03/08/2026
A Verona il Ferragosto non è soltanto il giorno delle gite al lago o delle tavolate in giardino. Per molte famiglie è il giorno del bollito con la pearà.
Nelle case di una volta, il 15 agosto cominciava prima dell'alba. Sul fuoco veniva messa la grande pentola di rame, riempita d'acqua, verdure e carni: punta di petto, lingua, gallina, cotechino. Il brodo doveva sobbollire lentamente per ore, senza fretta, perché il tempo era uno degli ingredienti più importanti.
Ma il vero rito iniziava con la pearà.
Il pane raffermo, conservato con cura durante la settimana, veniva grattugiato. Il midollo di bue si scioglieva nel b***o, poi arrivava il brodo bollente e, poco alla volta, il pane. Infine il pepe nero, tanto pepe, fino a rendere la salsa intensa e profumata.
Intorno alla tavola si riunivano tre, a volte quattro generazioni.
Ogni Ferragosto, nel nostro agriturismo il profumo del brodo e del pepe continua a riempire le cucine.

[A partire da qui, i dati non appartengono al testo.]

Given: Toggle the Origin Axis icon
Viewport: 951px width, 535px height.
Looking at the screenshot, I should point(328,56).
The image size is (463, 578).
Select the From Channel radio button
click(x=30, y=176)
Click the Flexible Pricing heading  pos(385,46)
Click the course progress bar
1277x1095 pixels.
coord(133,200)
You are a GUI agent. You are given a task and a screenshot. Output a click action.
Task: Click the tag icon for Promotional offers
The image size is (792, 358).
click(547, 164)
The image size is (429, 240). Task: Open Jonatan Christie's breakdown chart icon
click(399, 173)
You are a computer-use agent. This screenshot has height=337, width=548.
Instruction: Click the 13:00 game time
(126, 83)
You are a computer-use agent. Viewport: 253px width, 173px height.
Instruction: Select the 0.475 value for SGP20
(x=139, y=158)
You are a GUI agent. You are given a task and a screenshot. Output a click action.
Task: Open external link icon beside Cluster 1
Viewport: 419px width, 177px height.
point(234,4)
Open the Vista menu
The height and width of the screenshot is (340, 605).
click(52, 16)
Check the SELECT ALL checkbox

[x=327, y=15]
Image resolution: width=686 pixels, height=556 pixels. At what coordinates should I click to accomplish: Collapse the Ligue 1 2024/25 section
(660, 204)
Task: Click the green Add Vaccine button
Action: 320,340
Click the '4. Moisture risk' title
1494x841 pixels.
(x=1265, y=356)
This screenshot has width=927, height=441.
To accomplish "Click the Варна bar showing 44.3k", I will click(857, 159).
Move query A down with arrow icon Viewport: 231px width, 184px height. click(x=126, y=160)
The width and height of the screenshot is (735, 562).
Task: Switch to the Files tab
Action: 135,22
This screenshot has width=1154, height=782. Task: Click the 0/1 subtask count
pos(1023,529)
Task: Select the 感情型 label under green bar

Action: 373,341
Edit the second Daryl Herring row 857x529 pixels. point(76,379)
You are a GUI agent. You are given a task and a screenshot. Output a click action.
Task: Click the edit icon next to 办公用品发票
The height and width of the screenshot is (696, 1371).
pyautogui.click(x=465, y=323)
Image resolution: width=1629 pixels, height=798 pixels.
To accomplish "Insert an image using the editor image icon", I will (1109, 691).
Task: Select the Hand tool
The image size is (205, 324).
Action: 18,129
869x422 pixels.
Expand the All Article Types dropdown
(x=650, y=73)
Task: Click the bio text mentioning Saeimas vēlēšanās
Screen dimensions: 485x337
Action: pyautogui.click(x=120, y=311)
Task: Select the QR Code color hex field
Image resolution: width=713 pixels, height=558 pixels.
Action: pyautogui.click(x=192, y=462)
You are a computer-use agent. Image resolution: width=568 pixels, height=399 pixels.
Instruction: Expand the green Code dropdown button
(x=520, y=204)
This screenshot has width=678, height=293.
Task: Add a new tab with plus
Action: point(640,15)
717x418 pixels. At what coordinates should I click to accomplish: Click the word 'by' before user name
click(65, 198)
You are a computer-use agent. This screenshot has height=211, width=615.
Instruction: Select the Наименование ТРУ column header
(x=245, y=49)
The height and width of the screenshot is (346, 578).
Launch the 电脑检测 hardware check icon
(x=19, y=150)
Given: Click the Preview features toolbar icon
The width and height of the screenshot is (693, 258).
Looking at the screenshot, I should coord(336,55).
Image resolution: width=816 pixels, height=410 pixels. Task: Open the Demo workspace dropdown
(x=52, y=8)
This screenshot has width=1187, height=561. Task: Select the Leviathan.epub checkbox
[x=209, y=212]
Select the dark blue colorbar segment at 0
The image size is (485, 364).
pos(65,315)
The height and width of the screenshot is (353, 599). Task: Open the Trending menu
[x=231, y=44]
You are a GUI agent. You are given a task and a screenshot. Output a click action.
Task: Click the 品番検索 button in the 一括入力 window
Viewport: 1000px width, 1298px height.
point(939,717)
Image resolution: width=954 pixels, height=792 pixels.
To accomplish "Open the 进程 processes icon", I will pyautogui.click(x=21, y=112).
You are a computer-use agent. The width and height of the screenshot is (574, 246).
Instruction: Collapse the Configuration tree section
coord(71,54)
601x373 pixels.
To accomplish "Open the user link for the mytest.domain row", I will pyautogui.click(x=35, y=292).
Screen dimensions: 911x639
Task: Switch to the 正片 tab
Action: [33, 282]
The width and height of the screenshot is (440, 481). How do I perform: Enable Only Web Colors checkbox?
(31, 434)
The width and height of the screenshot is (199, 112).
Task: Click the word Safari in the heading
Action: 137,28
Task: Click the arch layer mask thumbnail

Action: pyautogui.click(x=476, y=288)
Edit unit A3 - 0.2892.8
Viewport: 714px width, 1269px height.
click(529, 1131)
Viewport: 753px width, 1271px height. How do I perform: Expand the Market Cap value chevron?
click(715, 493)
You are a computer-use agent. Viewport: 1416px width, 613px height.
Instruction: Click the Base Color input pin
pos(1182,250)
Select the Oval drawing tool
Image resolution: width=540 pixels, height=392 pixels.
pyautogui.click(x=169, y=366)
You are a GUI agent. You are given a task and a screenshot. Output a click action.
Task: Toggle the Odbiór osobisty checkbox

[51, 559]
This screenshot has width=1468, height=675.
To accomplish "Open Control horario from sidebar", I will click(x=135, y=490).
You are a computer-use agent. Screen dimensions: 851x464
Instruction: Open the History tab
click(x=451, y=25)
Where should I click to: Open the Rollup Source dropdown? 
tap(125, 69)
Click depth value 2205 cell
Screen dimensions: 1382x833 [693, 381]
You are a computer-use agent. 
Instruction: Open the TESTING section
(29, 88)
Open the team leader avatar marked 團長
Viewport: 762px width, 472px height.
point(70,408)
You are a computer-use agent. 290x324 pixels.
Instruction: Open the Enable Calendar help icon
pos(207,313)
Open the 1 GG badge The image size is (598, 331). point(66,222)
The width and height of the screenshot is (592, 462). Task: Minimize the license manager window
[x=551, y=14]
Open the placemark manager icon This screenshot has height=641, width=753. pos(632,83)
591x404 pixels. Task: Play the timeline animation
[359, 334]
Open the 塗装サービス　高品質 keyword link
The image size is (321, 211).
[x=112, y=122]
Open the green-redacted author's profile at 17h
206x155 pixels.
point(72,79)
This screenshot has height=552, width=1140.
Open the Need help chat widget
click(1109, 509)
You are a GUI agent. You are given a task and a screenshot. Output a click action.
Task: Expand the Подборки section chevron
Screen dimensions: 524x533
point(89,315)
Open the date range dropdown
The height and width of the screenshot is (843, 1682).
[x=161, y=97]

Perché il bollito con la pearà non è soltanto una ricetta. È un gesto che si tramanda. È il sapore di una città che conserva la propria identità attorno a una tavola apparecchiata, dove il Ferragosto non è solo una festa d'estate, ma un'occasione per ricordare che le tradizioni vivono ogni volta che qualcuno le condivide.